▸ **TUGAS ANDA**
Kutip kata demi kata catatan di bawah, mulai dari baris yang memuat "Where should I" sampai akhir catatan. Gambarnya jangan ikut dimasukkan ke jawaban.

____

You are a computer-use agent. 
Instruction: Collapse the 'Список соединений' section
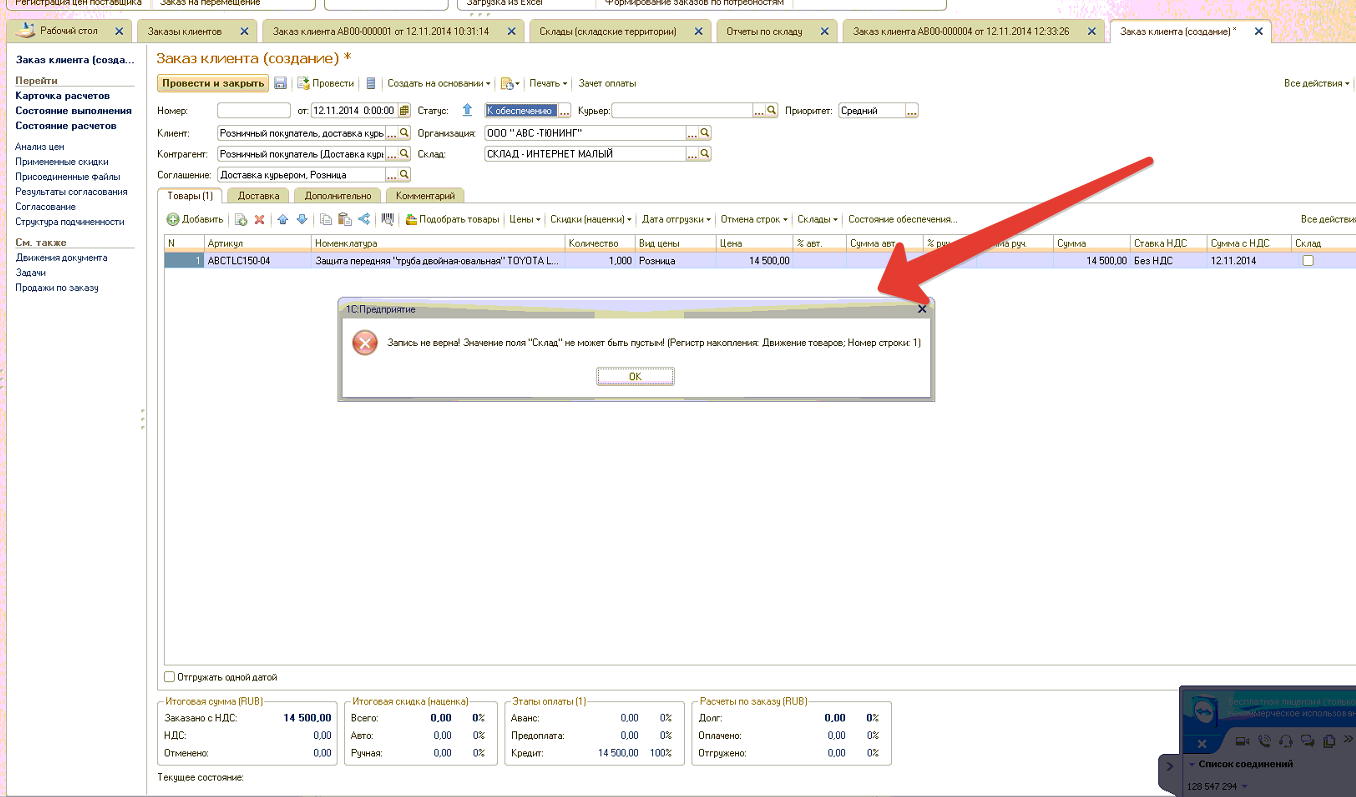[x=1192, y=764]
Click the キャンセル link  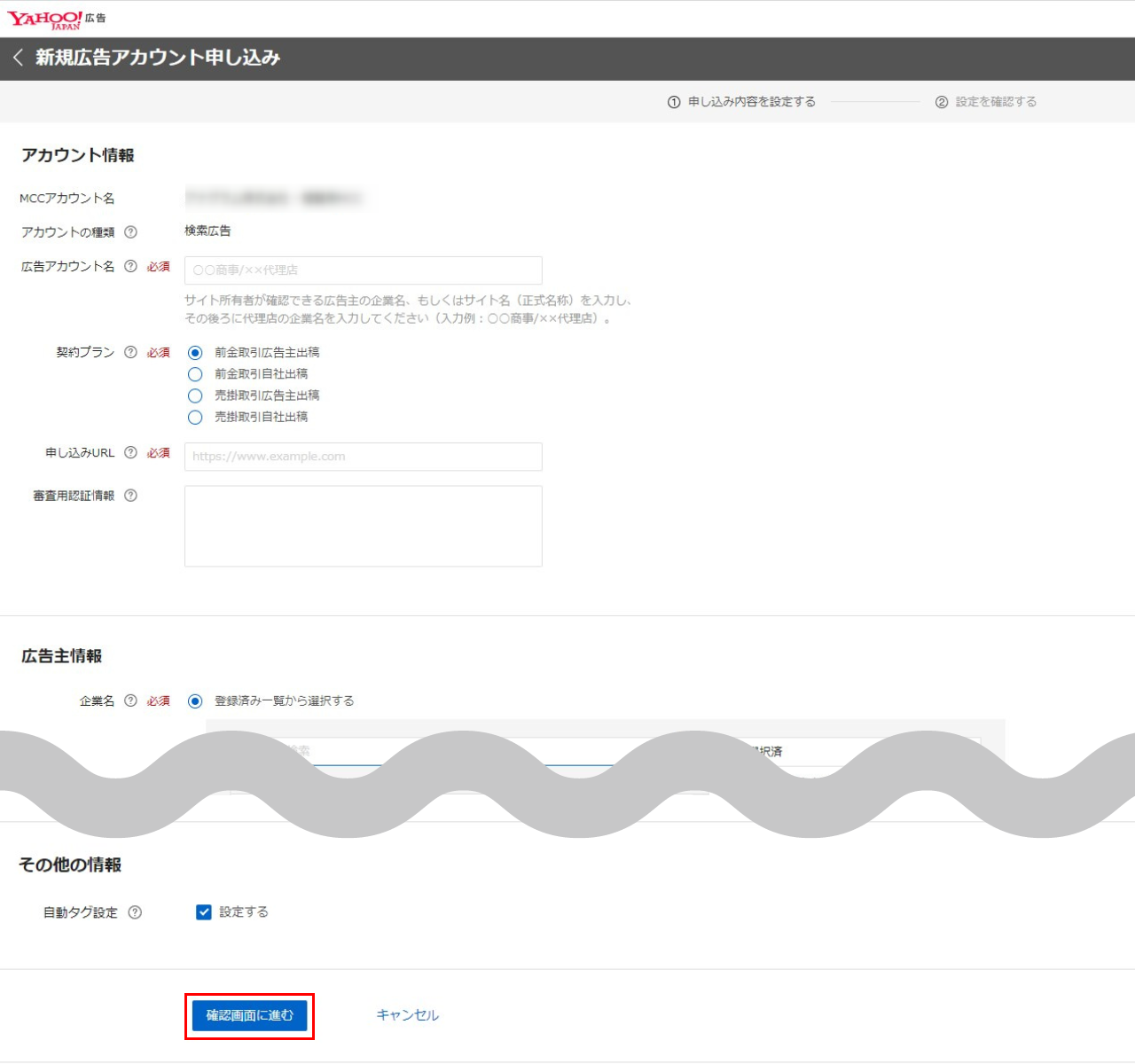pos(407,1015)
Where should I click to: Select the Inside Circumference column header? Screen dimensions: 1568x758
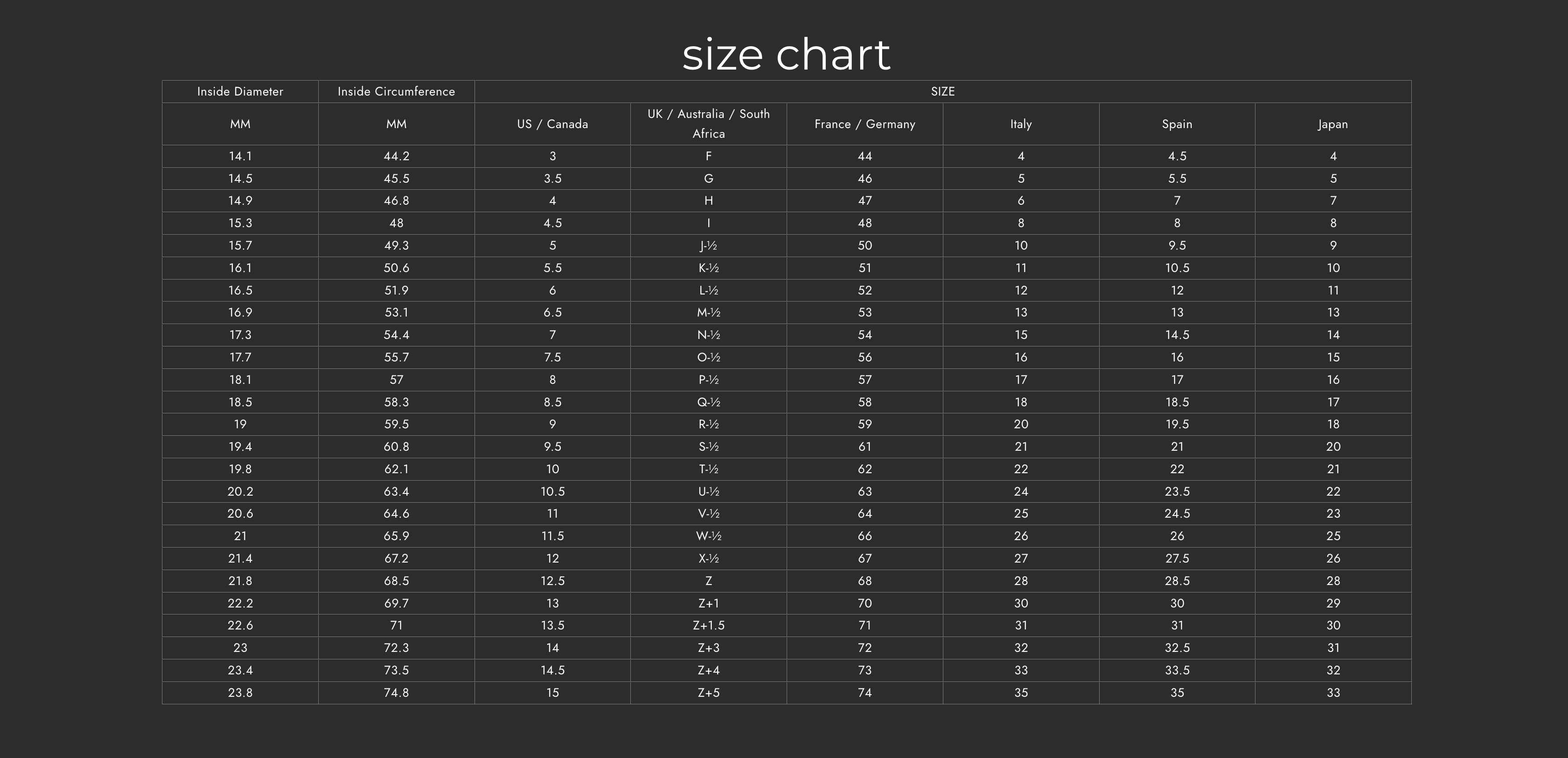click(396, 91)
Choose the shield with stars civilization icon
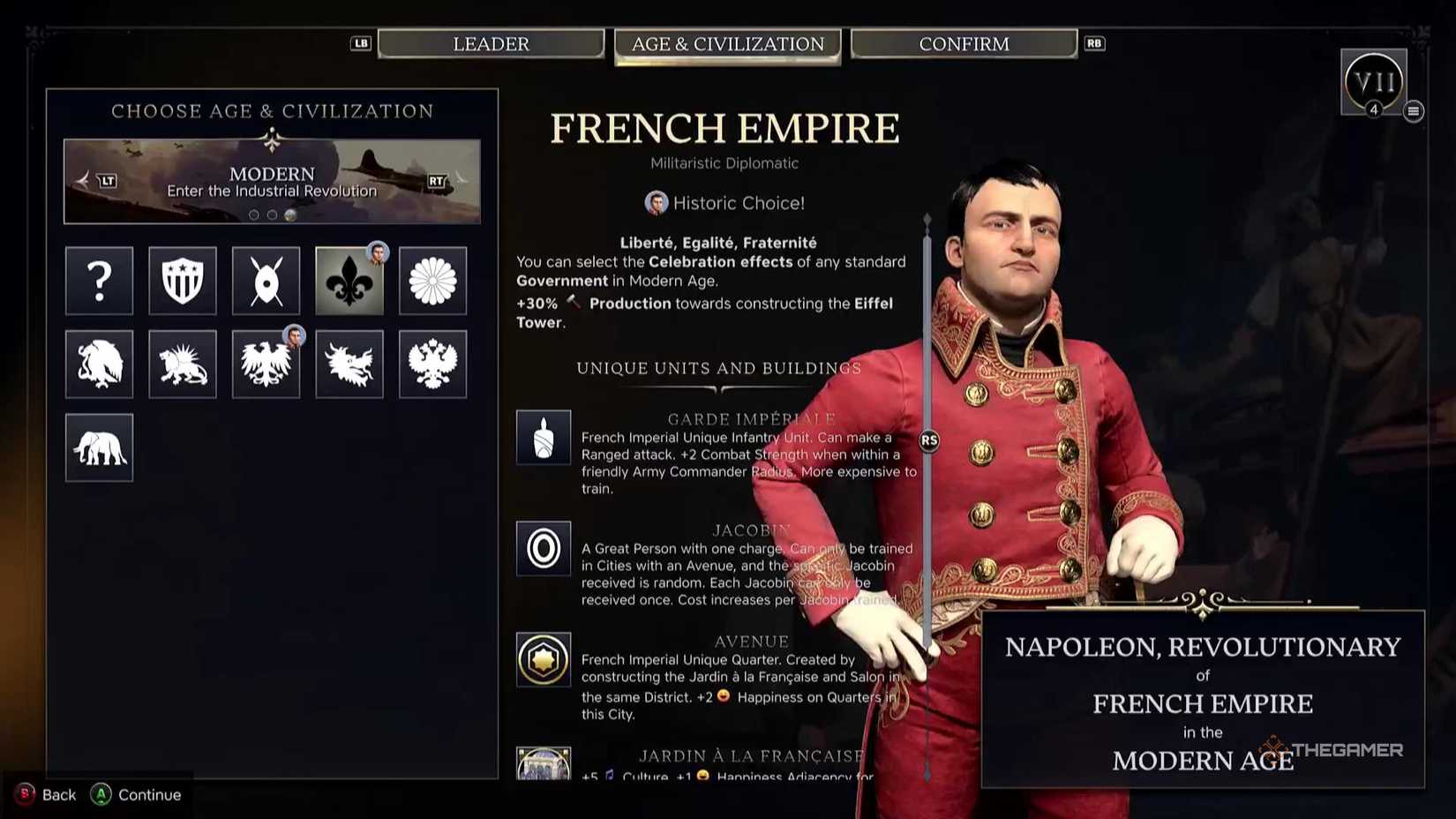Viewport: 1456px width, 819px height. [x=183, y=281]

____

▸ **JAWABAN TERTULIS**
Where should I click to: Select the Inside Circumference column header? Screen dimensions: 1568x758
click(396, 91)
Choose the shield with stars civilization icon
Viewport: 1456px width, 819px height. [x=183, y=281]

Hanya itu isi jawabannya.